= Mycoherbicide =

A mycoherbicide is a herbicide based on a fungus. As a biological agent, these "mycoherbicides... work by producing toxic compounds that dissolve the cell walls of targeted plants". Unlike traditional herbicides, mycoherbicides can reproduce themselves and linger in the soil for many years to destroy replanted crops.

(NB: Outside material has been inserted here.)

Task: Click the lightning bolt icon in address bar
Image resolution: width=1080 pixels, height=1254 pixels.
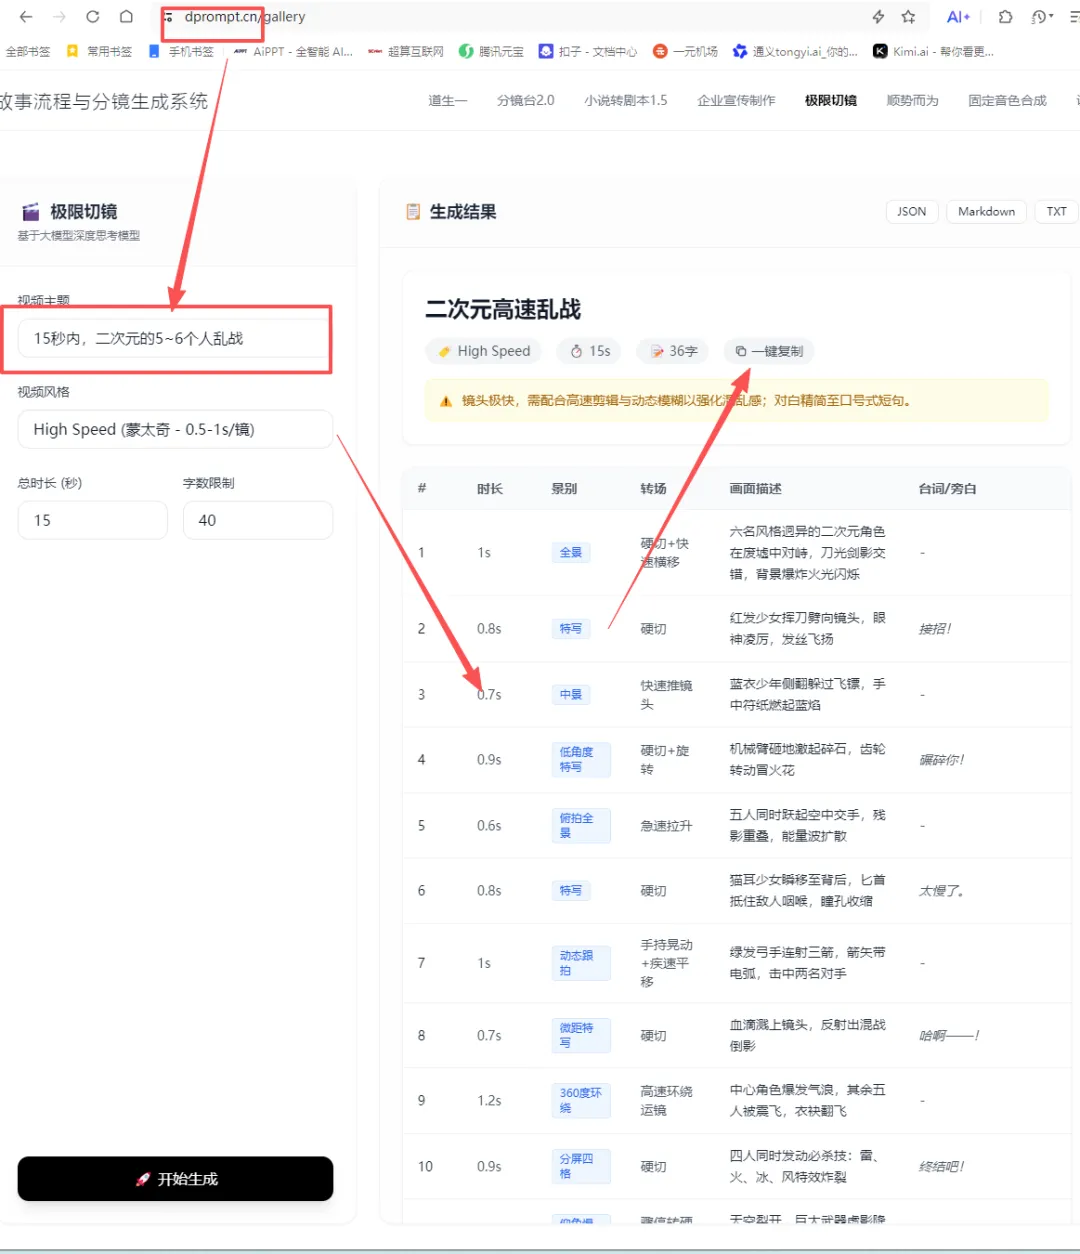Action: pyautogui.click(x=878, y=17)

==Commercial weed control products==
These include:
- Alter naria destruens, to control dodder
- Chondrostereum purpureum, to control Prunus & Populus spp. in parts of Europe and Canada
- Colletotrichum acutatum, to control Silky hakea
- Colletotrichum gloeosporioides f. sp. aeschynomene: isolated from Northern joint vetch (Aeschynomene virginica) for rice & soybeans
- Cylindrobasidium laeve to control Acacia mearnsii (black wattle) in S. Africa
- Phytophthora palmivora: isolated from strangler vine (Morrenia odorata)
- Puccinia canaliculate, to control Yellow nutsedge
- Puccinia thalaspeos, to control Dyer's woad
- Sclerotinia minor, to control Dandelion

==Drug plants==
In the United States House of Representatives, the Office of National Drug Control Policy Reauthorization Act of 2006 (H.R. 2829) passed with the inclusion of language to initiate research into the use of mycoherbicides against drug crops in foreign countries. In particular, the U.S. is considering using Fusarium oxysporum as a mycoherbicide against coca plants in Colombia. The United States Senate is currently drafting its own version of the bill.